### CHALLENGE
Revise the records by replacing every "Locate an element" with "Find an element" and keeping everything else the same.

### Rows of pointing data
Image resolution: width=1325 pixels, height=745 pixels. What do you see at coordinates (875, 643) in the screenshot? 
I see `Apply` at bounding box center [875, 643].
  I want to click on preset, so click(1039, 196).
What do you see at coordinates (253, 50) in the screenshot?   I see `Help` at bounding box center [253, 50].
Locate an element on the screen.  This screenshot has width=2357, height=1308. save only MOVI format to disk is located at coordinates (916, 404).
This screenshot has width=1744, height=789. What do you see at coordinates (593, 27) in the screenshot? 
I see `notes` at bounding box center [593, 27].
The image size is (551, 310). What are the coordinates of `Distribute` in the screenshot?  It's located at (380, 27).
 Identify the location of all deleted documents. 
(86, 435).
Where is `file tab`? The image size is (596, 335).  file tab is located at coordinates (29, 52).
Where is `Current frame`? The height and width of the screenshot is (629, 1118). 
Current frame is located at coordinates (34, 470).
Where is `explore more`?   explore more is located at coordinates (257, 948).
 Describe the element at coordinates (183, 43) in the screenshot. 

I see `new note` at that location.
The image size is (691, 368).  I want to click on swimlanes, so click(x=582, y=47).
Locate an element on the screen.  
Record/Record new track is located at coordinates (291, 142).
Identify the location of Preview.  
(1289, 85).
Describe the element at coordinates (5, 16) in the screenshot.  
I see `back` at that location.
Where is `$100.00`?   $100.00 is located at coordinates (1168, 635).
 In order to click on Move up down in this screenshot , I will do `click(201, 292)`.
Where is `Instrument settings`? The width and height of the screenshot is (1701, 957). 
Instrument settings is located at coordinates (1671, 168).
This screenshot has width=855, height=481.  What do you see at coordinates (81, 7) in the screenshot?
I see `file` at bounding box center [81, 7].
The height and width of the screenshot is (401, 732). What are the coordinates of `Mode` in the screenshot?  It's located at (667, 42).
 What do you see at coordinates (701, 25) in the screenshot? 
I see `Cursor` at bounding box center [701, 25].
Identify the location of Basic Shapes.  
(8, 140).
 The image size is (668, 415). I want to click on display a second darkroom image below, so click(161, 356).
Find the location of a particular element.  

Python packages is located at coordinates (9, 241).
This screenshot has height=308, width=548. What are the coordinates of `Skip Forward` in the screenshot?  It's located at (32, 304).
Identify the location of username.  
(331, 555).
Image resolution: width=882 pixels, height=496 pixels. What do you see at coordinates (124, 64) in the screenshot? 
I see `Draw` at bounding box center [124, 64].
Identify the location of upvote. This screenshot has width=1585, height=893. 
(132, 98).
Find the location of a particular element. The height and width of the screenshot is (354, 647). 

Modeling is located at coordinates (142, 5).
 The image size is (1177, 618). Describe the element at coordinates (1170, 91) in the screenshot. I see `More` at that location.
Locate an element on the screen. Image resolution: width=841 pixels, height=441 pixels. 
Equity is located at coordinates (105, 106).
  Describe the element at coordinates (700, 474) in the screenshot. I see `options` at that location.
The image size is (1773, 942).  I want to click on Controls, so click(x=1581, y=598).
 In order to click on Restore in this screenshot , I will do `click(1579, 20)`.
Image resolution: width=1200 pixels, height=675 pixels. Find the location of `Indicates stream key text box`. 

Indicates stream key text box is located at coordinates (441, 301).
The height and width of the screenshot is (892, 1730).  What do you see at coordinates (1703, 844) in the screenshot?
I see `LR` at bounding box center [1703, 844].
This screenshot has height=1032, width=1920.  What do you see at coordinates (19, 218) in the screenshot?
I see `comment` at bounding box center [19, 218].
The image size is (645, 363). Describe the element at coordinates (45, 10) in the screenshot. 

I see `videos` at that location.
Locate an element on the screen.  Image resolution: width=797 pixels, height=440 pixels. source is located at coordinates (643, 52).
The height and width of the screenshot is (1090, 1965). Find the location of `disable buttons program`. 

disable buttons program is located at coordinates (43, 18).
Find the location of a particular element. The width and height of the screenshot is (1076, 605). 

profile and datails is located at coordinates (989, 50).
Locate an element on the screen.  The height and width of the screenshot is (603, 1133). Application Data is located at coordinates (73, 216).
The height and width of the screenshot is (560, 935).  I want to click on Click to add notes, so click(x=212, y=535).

### EXPECTED ANSWER
Image resolution: width=1325 pixels, height=745 pixels. What do you see at coordinates (875, 643) in the screenshot? 
I see `Apply` at bounding box center [875, 643].
  I want to click on preset, so click(1039, 196).
What do you see at coordinates (253, 50) in the screenshot?   I see `Help` at bounding box center [253, 50].
Find an element on the screen.  This screenshot has width=2357, height=1308. save only MOVI format to disk is located at coordinates (916, 404).
This screenshot has width=1744, height=789. What do you see at coordinates (593, 27) in the screenshot? 
I see `notes` at bounding box center [593, 27].
The image size is (551, 310). What are the coordinates of `Distribute` in the screenshot?  It's located at (380, 27).
 Identify the location of all deleted documents. 
(86, 435).
Where is `file tab`? The image size is (596, 335).  file tab is located at coordinates (29, 52).
Where is `Current frame`? The height and width of the screenshot is (629, 1118). 
Current frame is located at coordinates (34, 470).
Where is `explore more`?   explore more is located at coordinates (257, 948).
 Describe the element at coordinates (183, 43) in the screenshot. 

I see `new note` at that location.
The image size is (691, 368).  I want to click on swimlanes, so click(x=582, y=47).
Find an element on the screen.  
Record/Record new track is located at coordinates (291, 142).
Identify the location of Preview.  
(1289, 85).
Describe the element at coordinates (5, 16) in the screenshot.  
I see `back` at that location.
Where is `$100.00`?   $100.00 is located at coordinates (1168, 635).
 In order to click on Move up down in this screenshot , I will do `click(201, 292)`.
Where is `Instrument settings`? The width and height of the screenshot is (1701, 957). 
Instrument settings is located at coordinates (1671, 168).
This screenshot has width=855, height=481.  What do you see at coordinates (81, 7) in the screenshot?
I see `file` at bounding box center [81, 7].
The height and width of the screenshot is (401, 732). What are the coordinates of `Mode` in the screenshot?  It's located at (667, 42).
 What do you see at coordinates (701, 25) in the screenshot? 
I see `Cursor` at bounding box center [701, 25].
Identify the location of Basic Shapes.  
(8, 140).
 The image size is (668, 415). I want to click on display a second darkroom image below, so click(161, 356).
Find the location of a particular element.  

Python packages is located at coordinates (9, 241).
This screenshot has height=308, width=548. What are the coordinates of `Skip Forward` in the screenshot?  It's located at (32, 304).
Identify the location of username.  
(331, 555).
Image resolution: width=882 pixels, height=496 pixels. What do you see at coordinates (124, 64) in the screenshot? 
I see `Draw` at bounding box center [124, 64].
Identify the location of upvote. This screenshot has width=1585, height=893. 
(132, 98).
Find the location of a particular element. The height and width of the screenshot is (354, 647). 

Modeling is located at coordinates (142, 5).
 The image size is (1177, 618). Describe the element at coordinates (1170, 91) in the screenshot. I see `More` at that location.
Find an element on the screen. Image resolution: width=841 pixels, height=441 pixels. 
Equity is located at coordinates (105, 106).
  Describe the element at coordinates (700, 474) in the screenshot. I see `options` at that location.
The image size is (1773, 942).  I want to click on Controls, so click(x=1581, y=598).
 In order to click on Restore in this screenshot , I will do `click(1579, 20)`.
Image resolution: width=1200 pixels, height=675 pixels. Find the location of `Indicates stream key text box`. 

Indicates stream key text box is located at coordinates (441, 301).
The height and width of the screenshot is (892, 1730).  What do you see at coordinates (1703, 844) in the screenshot?
I see `LR` at bounding box center [1703, 844].
This screenshot has height=1032, width=1920.  What do you see at coordinates (19, 218) in the screenshot?
I see `comment` at bounding box center [19, 218].
The image size is (645, 363). Describe the element at coordinates (45, 10) in the screenshot. 

I see `videos` at that location.
Find an element on the screen.  Image resolution: width=797 pixels, height=440 pixels. source is located at coordinates (643, 52).
The height and width of the screenshot is (1090, 1965). Find the location of `disable buttons program`. 

disable buttons program is located at coordinates (43, 18).
Find the location of a particular element. The width and height of the screenshot is (1076, 605). 

profile and datails is located at coordinates (989, 50).
Find an element on the screen.  The height and width of the screenshot is (603, 1133). Application Data is located at coordinates (73, 216).
The height and width of the screenshot is (560, 935).  I want to click on Click to add notes, so click(x=212, y=535).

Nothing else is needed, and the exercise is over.